WHAT YOU SHOULD DO
Revise the data below by replacing "Given" with "Instruction" wherever it occurs, keeping everything else unchanged. Leave the pictures out of your answer.

(Data for locating words and elements)

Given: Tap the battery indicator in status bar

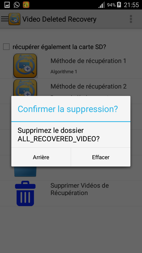Looking at the screenshot, I should tap(119, 5).
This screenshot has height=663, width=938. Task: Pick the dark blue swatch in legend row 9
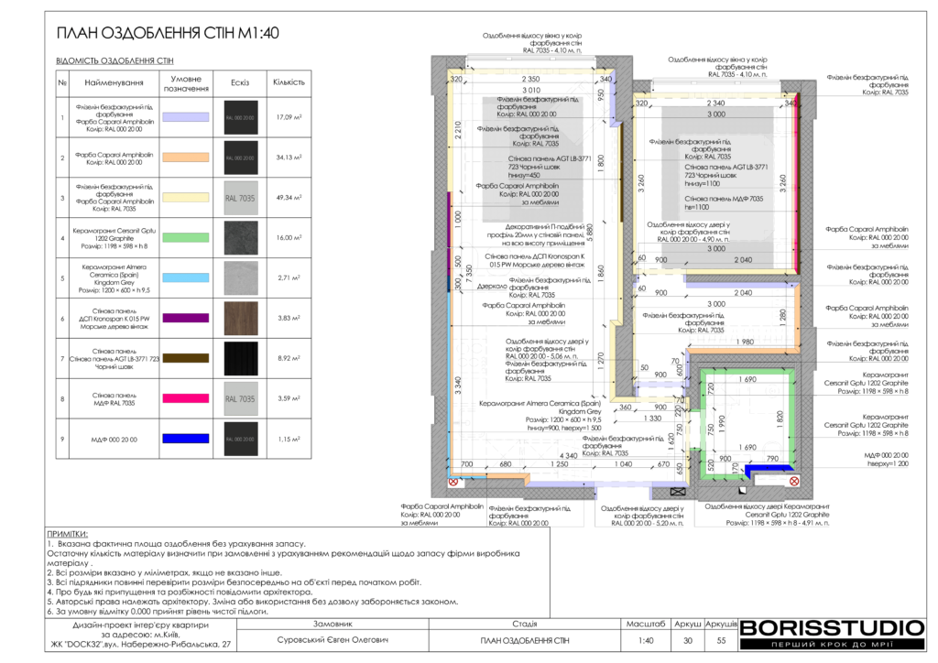(187, 440)
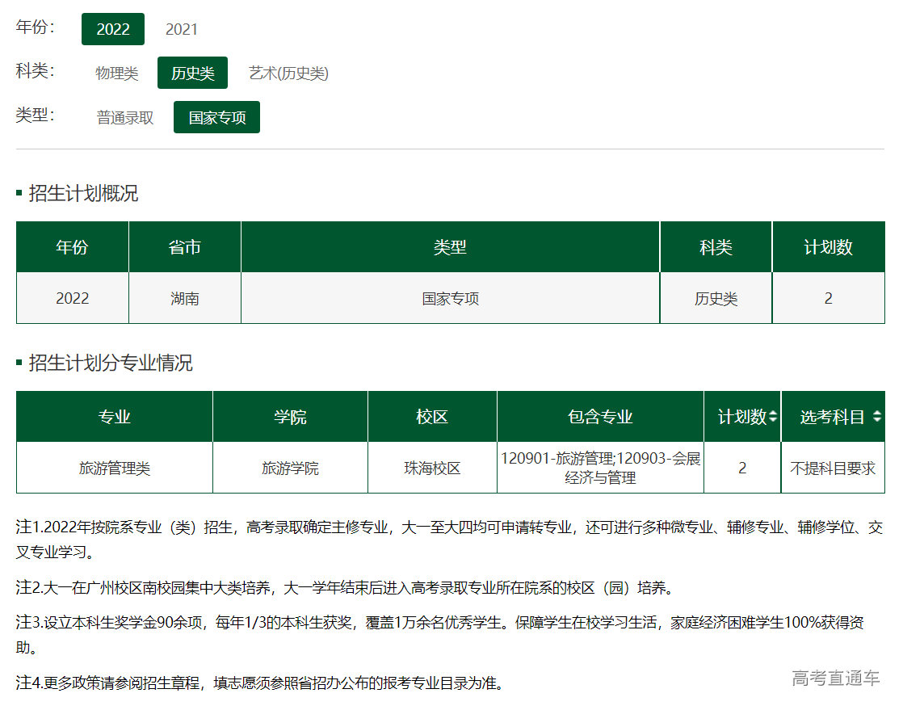Click the 包含专业 table header
Screen dimensions: 903x710
pyautogui.click(x=599, y=416)

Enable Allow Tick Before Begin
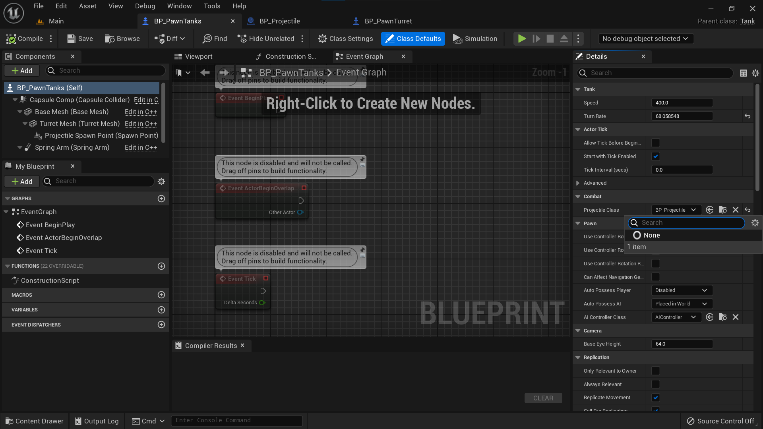coord(655,143)
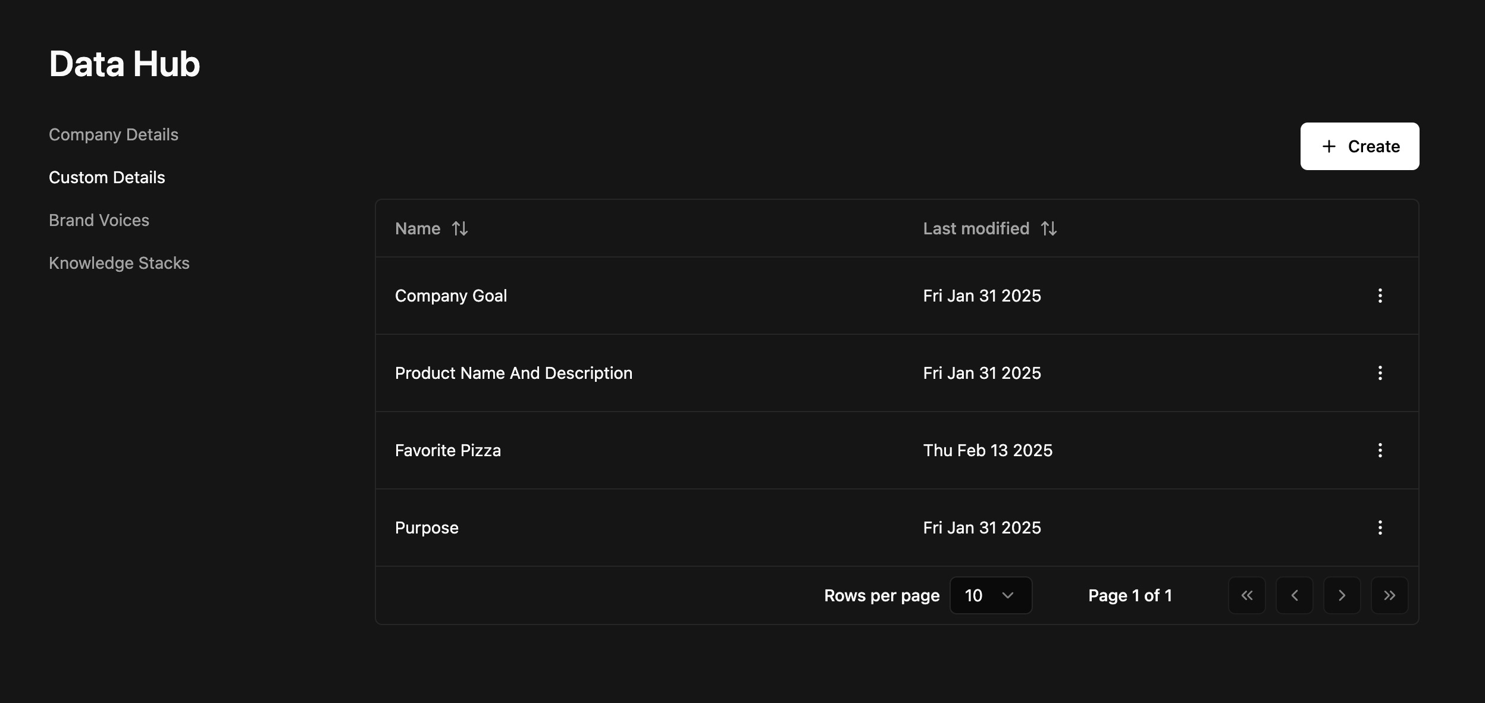Go to the Knowledge Stacks section
Image resolution: width=1485 pixels, height=703 pixels.
(119, 263)
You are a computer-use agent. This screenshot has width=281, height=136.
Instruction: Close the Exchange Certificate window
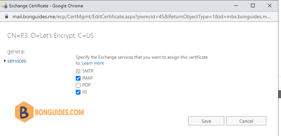pyautogui.click(x=270, y=6)
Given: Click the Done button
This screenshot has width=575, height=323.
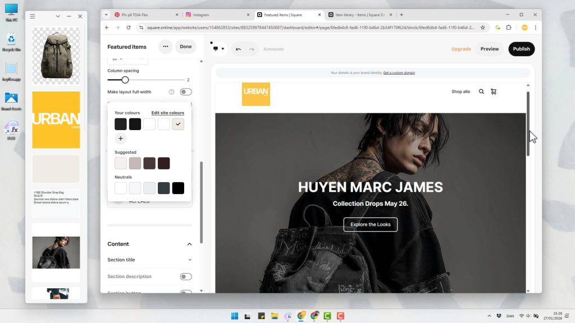Looking at the screenshot, I should [186, 47].
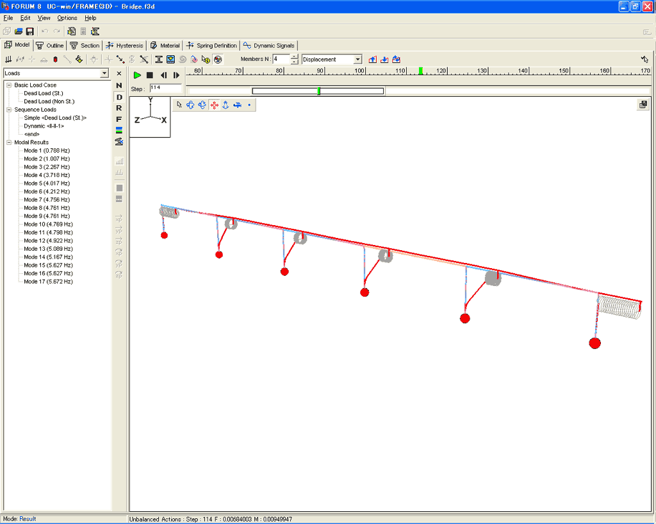Image resolution: width=656 pixels, height=524 pixels.
Task: Toggle the F forces view button
Action: pyautogui.click(x=119, y=119)

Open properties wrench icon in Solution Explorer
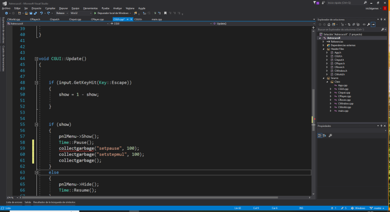(x=369, y=24)
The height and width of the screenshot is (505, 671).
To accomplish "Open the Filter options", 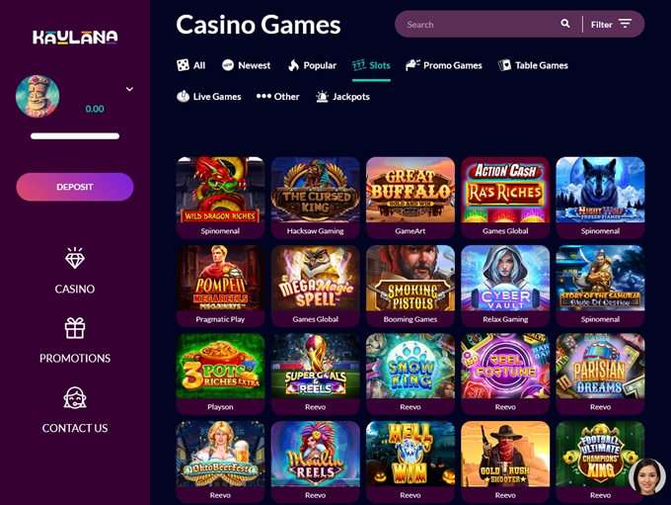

THE REPLY
Instruction: Tap the battery indicator in status bar

Looking at the screenshot, I should tap(119, 5).
This screenshot has height=663, width=938. Task: Pick the dark blue swatch in legend row 9
(187, 440)
Click the 包含专业 table header
Screen dimensions: 903x710
pyautogui.click(x=599, y=416)

Enable Allow Tick Before Begin
coord(655,143)
Go to the Knowledge Stacks section
Image resolution: width=1485 pixels, height=703 pixels.
(119, 263)
You are a computer-use agent. This screenshot has width=281, height=136.
Instruction: Close the Exchange Certificate window
pyautogui.click(x=270, y=6)
Instruction: Click the Done button
This screenshot has width=575, height=323.
Looking at the screenshot, I should [186, 47].
Image resolution: width=656 pixels, height=524 pixels.
Task: Toggle the F forces view button
Action: pyautogui.click(x=119, y=119)

Open properties wrench icon in Solution Explorer
(x=369, y=24)
The height and width of the screenshot is (505, 671).
To accomplish "Open the Filter options", 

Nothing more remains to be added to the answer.